Cilantro and Cinnamon
Flavor, pure and simple.
How cooking in fat, doesn't add fat
It seems counter-intuitive. If you are cooking in fat, should you not be adding fat to the item you are cooking?
Well, that depends. With some foods, cooking in fat at a high temperature keeps the fat from penetrating the food. With carnitas, cooking in fat at a low temperature keeps the fat from penetrating the food.
There are pretty much two things that happen when you cook a fatty, connective tissue-laden cut of meat like a pork shoulder in low-temperature fat - under 250°F:
- Connective tissue breaks down - Beginning at around 176°, the proteins that make up the connective tissue (mostly collagen) will slowly break down and convert to gelatin. Unlike collagen, gelatin will not coagulate at serving temperature allowing them to lubricate muscle fibers, giving food a luscious mouthfeel.
- Muscle proteins contract, expelling moisture - Muscle fibers begin to contract at around 120°, squeezing liquid out of their ends. They contract tighter and tighter as the temperature gets higher until eventually the liquid is almost completely expelled. Unlike collagen, the amount of liquid expelled from muscle is related only to the temperature they are heated to.
This can be easily proved by measuring the amount of fat you start with and then remeasuring once you are done. You will find that you have more fat in the end then you had at the beginning.
So low, and slow.
Now, if possible, save that fat.
Once the carnitas is cooked crispy on the outside, tender on the inside, remove them from the pot and allow them to drain briefly.
Using two forks, gently tear the meat and place into a flour or corn tortilla.
Look at that sumptuous tender, juicy meat..
We like to serve carnitas just like our little taqueria in Corona did, with a simple salsa of minced fresh jalapeno, cilantro, and white onion, in a steamed corn tortilla. Chips and guacamole are a nice side, as well as pickled Mexican veggies.
On a side-note...I had my second son when I was "older" - and within 3 days of when my first son had his daughter. Being way too young to be called grandma, and also not to confuse my newborn son who had a grandma, who was my husband's mother, we decided on calling me Abuelita, or Lita for short. This is how my grandchildren know me. So while my roots may be Swiss and German - I can make carnitas as good as any Abuelita.
Authentic Homemade Mexican Carnitas
- 3 pounds about 1 ½ quarts lard (there is no substitute)
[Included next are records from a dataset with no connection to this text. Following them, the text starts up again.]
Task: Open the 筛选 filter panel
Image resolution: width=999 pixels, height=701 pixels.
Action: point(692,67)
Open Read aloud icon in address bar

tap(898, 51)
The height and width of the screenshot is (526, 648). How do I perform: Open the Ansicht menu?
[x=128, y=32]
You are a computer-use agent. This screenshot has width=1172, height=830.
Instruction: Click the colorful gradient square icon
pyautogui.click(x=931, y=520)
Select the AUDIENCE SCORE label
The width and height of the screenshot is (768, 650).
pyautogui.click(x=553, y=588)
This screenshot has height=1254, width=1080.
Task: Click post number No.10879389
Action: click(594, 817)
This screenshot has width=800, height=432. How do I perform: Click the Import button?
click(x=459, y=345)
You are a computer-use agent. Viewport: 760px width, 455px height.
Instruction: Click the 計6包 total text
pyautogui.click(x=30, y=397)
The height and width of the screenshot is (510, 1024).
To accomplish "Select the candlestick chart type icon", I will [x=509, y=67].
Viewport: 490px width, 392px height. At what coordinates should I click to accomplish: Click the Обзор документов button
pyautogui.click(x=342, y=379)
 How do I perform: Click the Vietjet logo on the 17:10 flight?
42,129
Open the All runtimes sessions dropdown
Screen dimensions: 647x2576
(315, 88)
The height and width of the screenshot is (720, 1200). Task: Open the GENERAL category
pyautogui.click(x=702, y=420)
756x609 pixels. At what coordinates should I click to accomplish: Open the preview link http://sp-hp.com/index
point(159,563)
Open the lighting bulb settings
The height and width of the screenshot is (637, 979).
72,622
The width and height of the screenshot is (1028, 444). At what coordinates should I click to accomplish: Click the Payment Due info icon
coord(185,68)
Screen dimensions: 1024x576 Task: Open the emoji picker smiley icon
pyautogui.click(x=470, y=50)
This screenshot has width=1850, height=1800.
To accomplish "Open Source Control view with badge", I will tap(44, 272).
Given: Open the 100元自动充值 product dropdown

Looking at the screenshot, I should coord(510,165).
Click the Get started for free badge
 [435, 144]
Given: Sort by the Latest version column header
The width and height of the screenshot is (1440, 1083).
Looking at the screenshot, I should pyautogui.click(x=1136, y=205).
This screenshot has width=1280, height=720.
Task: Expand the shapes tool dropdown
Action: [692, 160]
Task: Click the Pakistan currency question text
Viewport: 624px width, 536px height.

- 3 ½ pounds boneless pork fat trimmed, (butt or shoulder) cut into 3-inch cubes
- 1 small orange cut into slices
- 4 large sprigs cilantro with stem
- 1 cinnamon stick broken in half, if desired
- To Serve
- Warmed tortillas flour, corn or both
- Salsa of chopped onion jalapeno, and cilantro (chop in equal ratios and mix together)
- Sour cream and guacamole if desired
- Melt the lard in a heavy, deep pot, over medium-low heat. When melted, add the meat, orange slices, cilantro, and cinnamon. The melted lard must just cover the meat if it doesn't add more.
- Cook, over medium-low heat, for 2 to 2 ½ hours. After about 30 minutes the lard will begin to boil, bring it to just a simmer and allow it to cook. As the moisture of the orange and cilantro gradually cook-off, the temperature of the lard will rise. As the temperature rises, the meat will begin to brown. If the meat is not brown at the end of the cooking time, remove the orange slices and continue to cook until the meat browns. Remove the meat to a rack to drain as it browns.
- To serve: Place the meat on a preheated platter. Serve with tortillas and the salsa, and any additional accompaniments you choose.